To solve the problem, manufacturers integrate discrete armor solutions to increase the level of protection for several types of threats. The armor of this type is classified as “in-conjunction”. 

Soft body armor consists not only of interwoven fibers. The textile includes a laminate combination and is reinforced with resin and/or polyethylene.

The first one increases the resistance against high temperature and pressure occurring at the moment a bullet hits the vest or the helmet. The second binds the fibers together. 

Modern soft body armor integrates a variety of sophisticated polymers and textile technologies to become as durable, comfortable and lightweight as possible.

How Does Soft Body Armor Work?

Traditionally, body armor consists of textile and carriers with ballistic panels (plates). The last ones protect due to interwoven fibers discussed in the section above. 20-40 layers of fibers can stop pistols projectiles and prevent threats type IIA, II, and IIIA.

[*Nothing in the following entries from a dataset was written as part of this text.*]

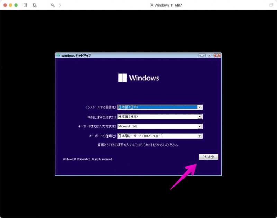The image size is (277, 218).
Task: Open the インストールする言語 dropdown
Action: tap(200, 107)
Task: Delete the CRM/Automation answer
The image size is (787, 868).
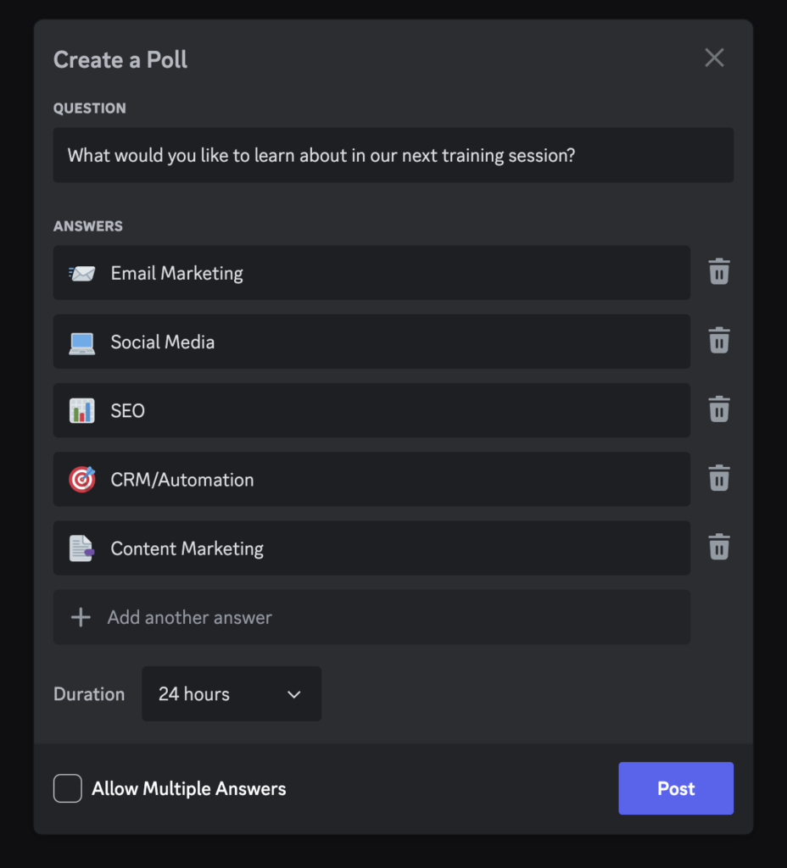Action: (718, 478)
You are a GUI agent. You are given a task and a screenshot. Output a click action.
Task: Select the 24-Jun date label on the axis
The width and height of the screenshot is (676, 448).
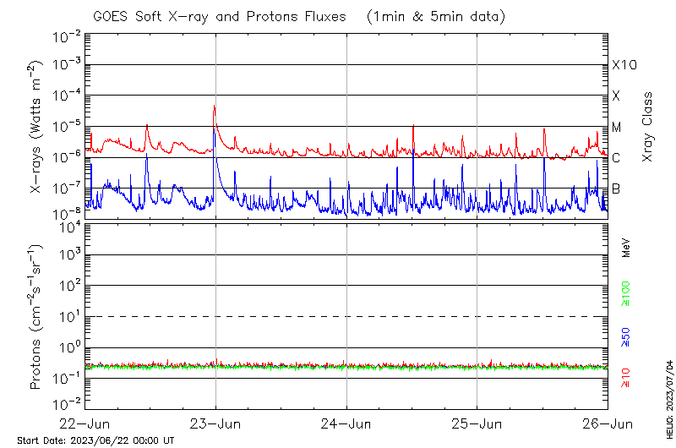coord(346,423)
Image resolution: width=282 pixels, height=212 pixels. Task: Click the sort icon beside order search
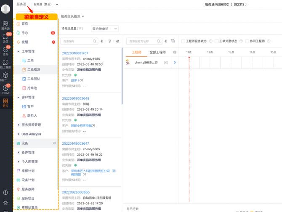click(x=102, y=41)
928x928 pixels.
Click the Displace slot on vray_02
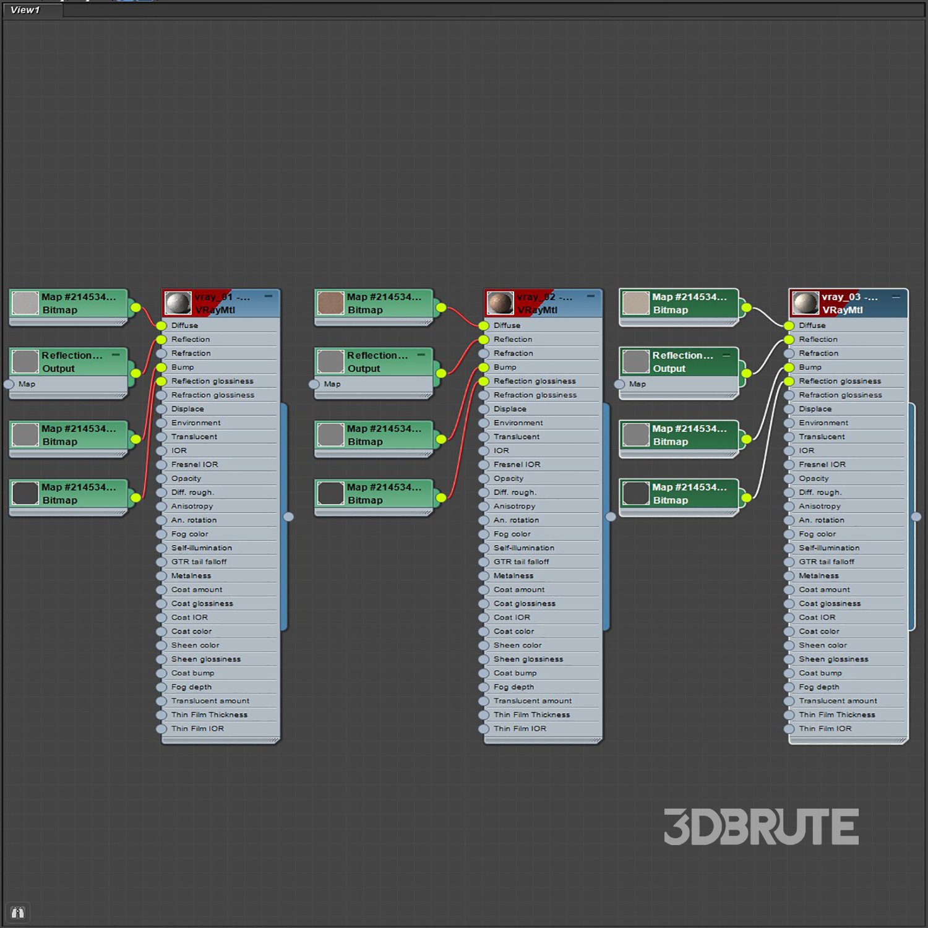tap(510, 409)
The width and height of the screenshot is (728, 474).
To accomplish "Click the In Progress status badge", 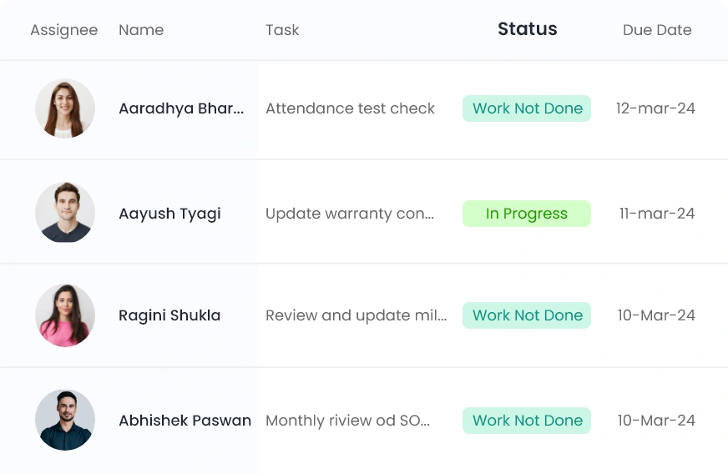I will (527, 214).
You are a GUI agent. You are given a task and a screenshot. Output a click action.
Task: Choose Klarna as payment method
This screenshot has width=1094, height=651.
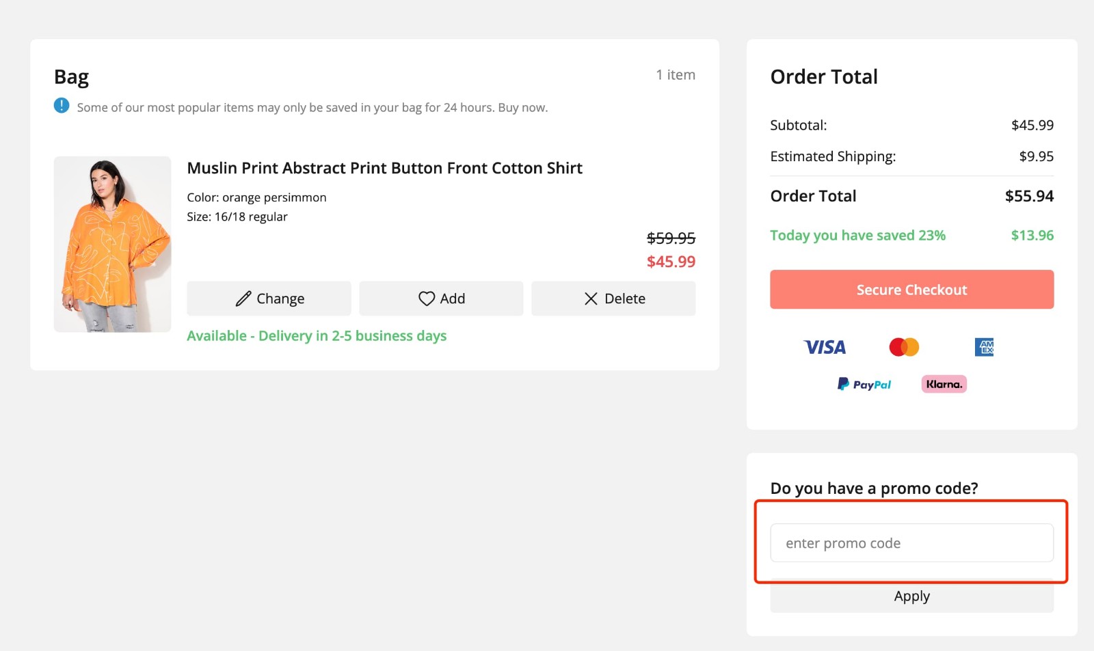click(x=943, y=384)
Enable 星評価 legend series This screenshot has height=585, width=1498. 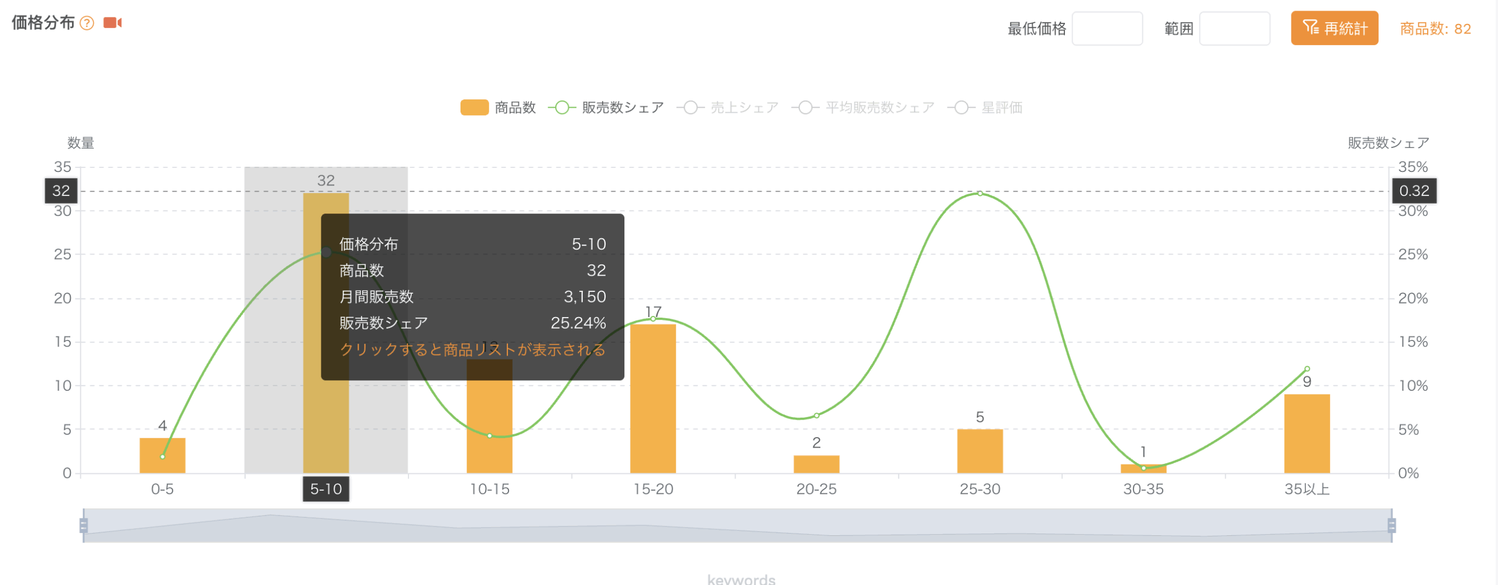click(x=985, y=108)
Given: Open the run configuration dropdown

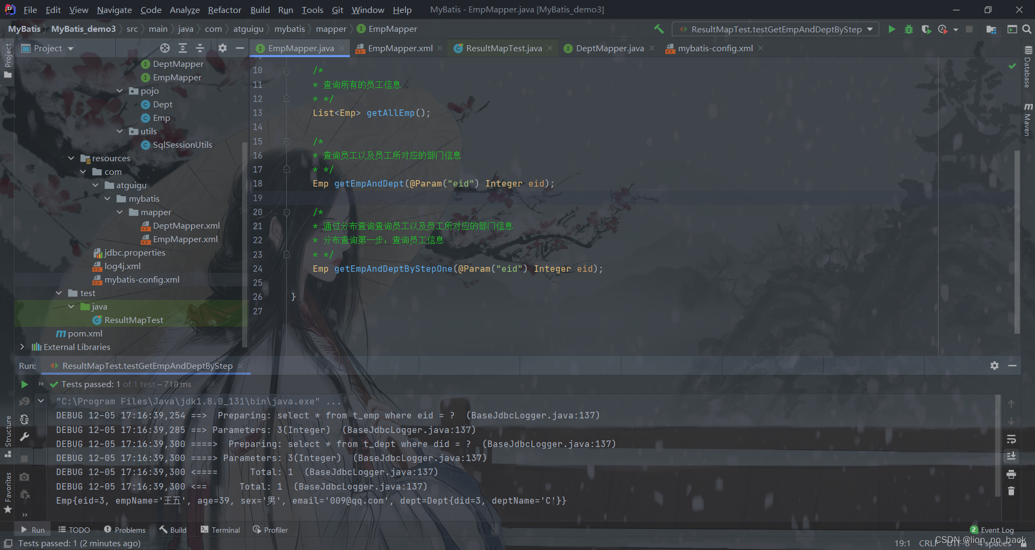Looking at the screenshot, I should pyautogui.click(x=776, y=29).
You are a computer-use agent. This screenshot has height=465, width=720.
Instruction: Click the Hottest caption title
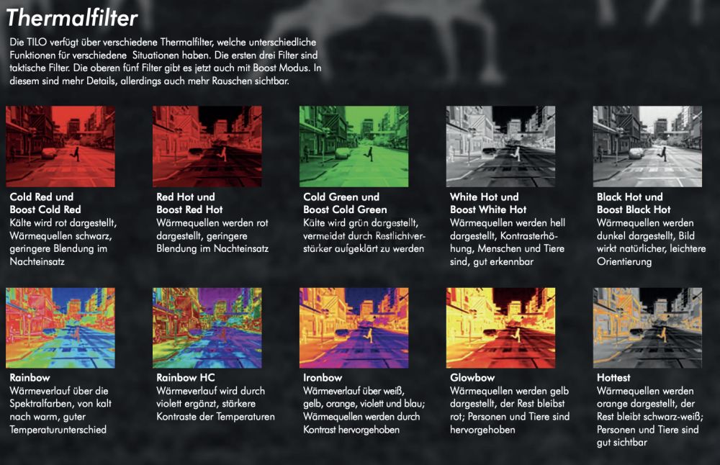pos(613,378)
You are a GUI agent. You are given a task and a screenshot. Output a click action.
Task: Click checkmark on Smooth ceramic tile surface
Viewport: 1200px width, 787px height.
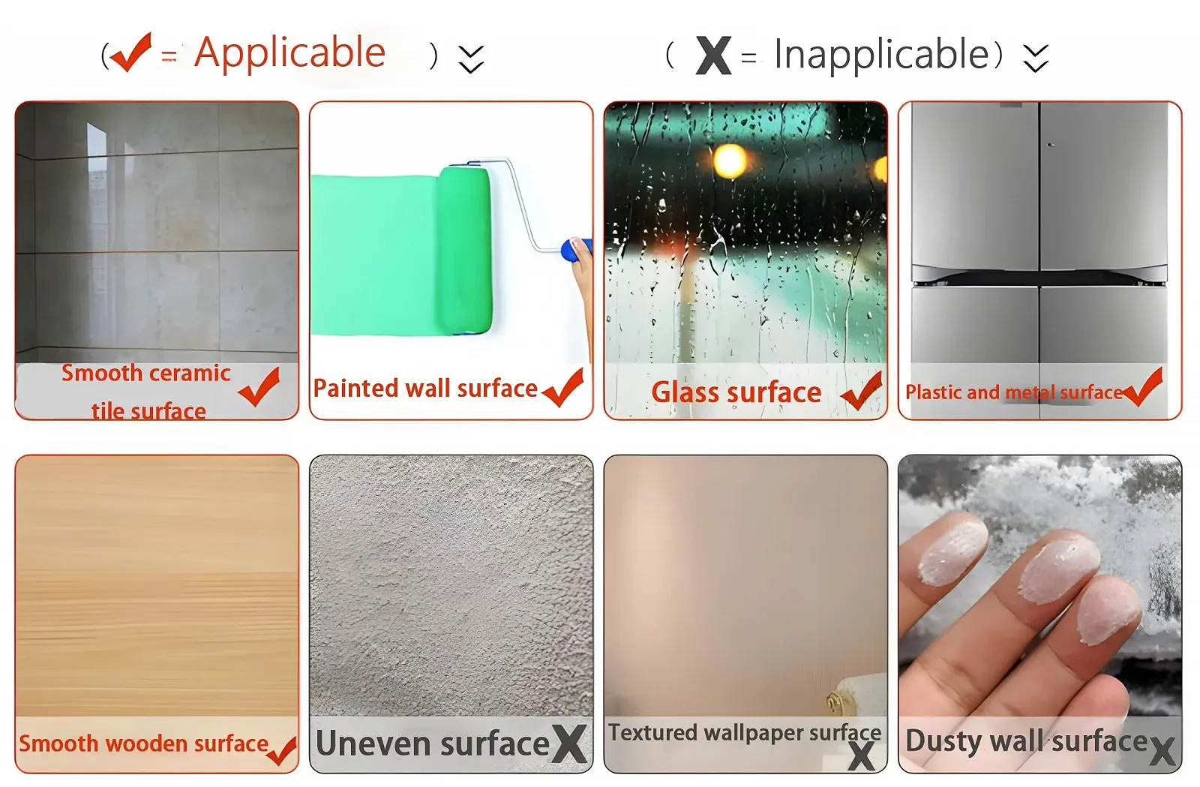[x=260, y=386]
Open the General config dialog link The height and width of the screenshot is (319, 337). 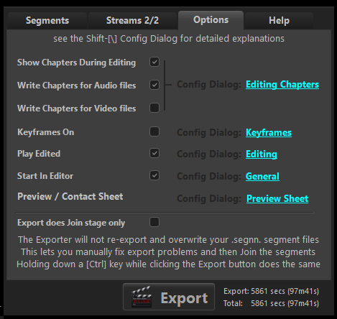coord(262,177)
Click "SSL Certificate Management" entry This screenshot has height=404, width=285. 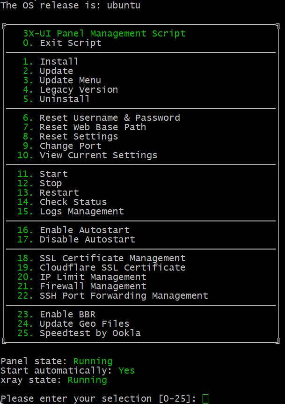tap(112, 258)
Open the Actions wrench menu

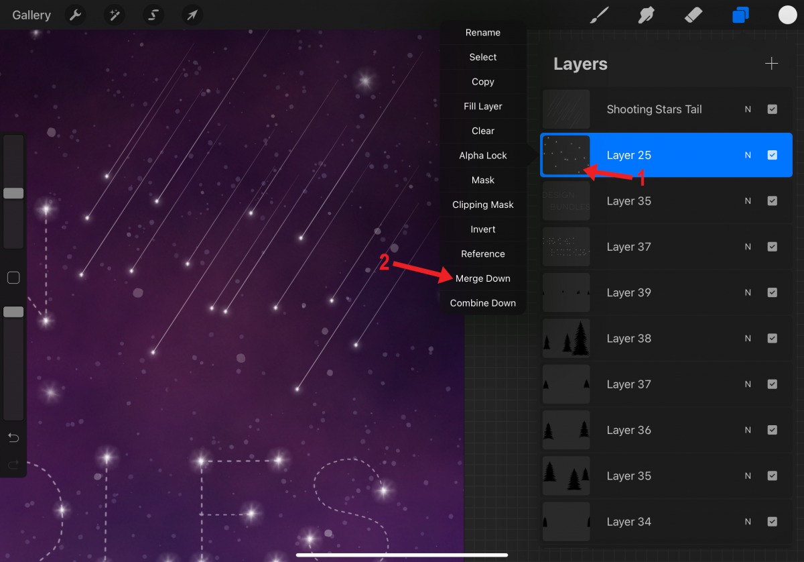click(75, 15)
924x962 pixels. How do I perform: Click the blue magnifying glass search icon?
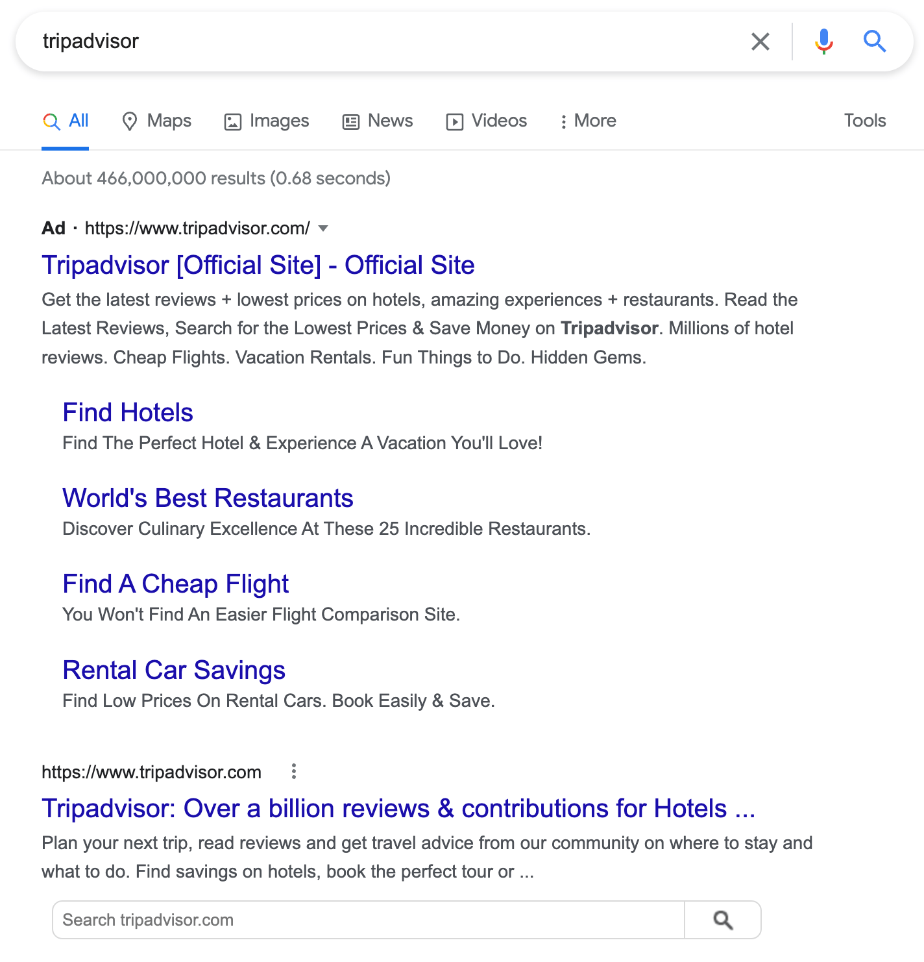coord(874,42)
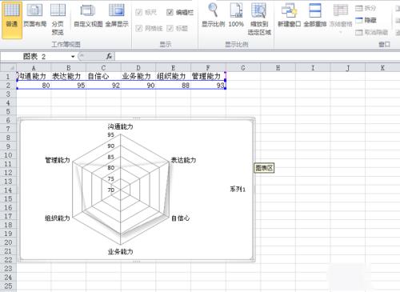Image resolution: width=400 pixels, height=292 pixels.
Task: Select the 系列1 chart legend
Action: (238, 190)
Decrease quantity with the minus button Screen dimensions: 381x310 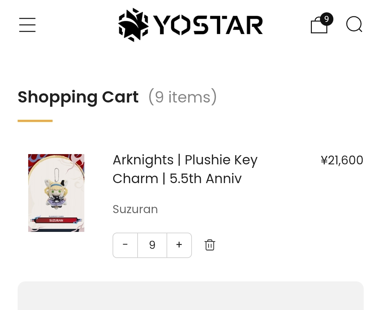click(x=125, y=245)
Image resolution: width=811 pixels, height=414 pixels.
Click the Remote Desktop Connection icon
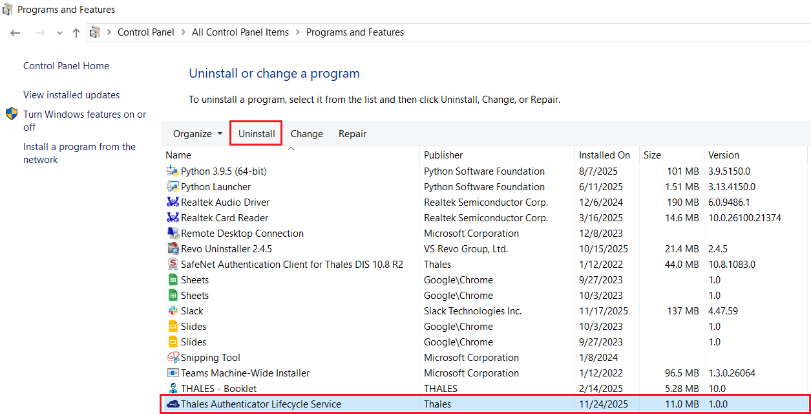coord(173,233)
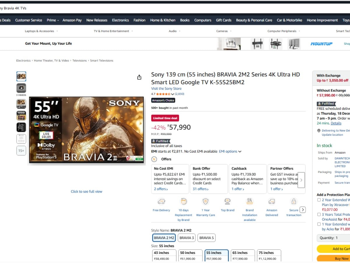Click the Secure transaction lock icon
Screen dimensions: 350x263
[x=294, y=202]
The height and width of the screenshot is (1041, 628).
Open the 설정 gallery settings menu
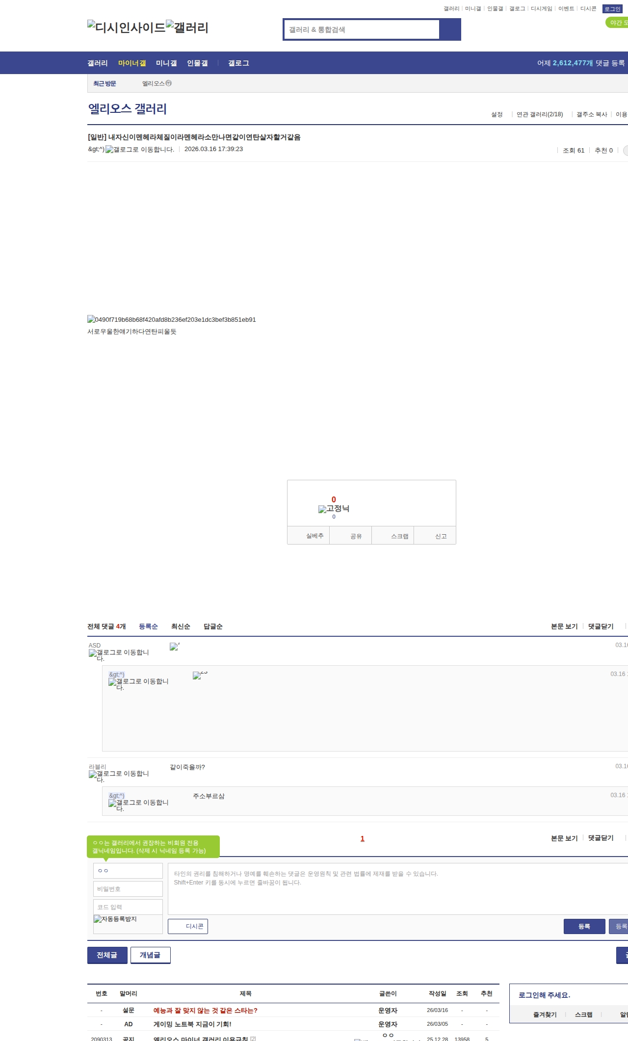[x=497, y=114]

Additional plates protect against powerful threats and blunt trauma. 

Threats marked as levels III (RF1) andlevel IV (RF3) have to do with rifle shots that can easily penetrate soft armor. If you need a high level of protection, you should use a vest reinforced by the hard armor plates inside the carriers. These plates make the projectile shatter before hitting the soft textile material. That is why it’s so important to understand potential threats and the level of the protection is requre to stop them.


Soft body armor is lightweight and flexible as made of a lightweight materials such as UHMWPE and Aramid fibers reinforced in different ways to guarantee extreme strength. Actual carriers are made out of textile materials like Nylon and Mesh fabrics in order to provide with a strenght and comfort to the end user.

Soft armor is the best choice to be worn underneath, concealable every-day wear but is not as strong as hard armor. It does not protect against rifle projectiles. That is why many people use it with hard armor elements such as ceramic or UHMWPE plates to be as protected as possible.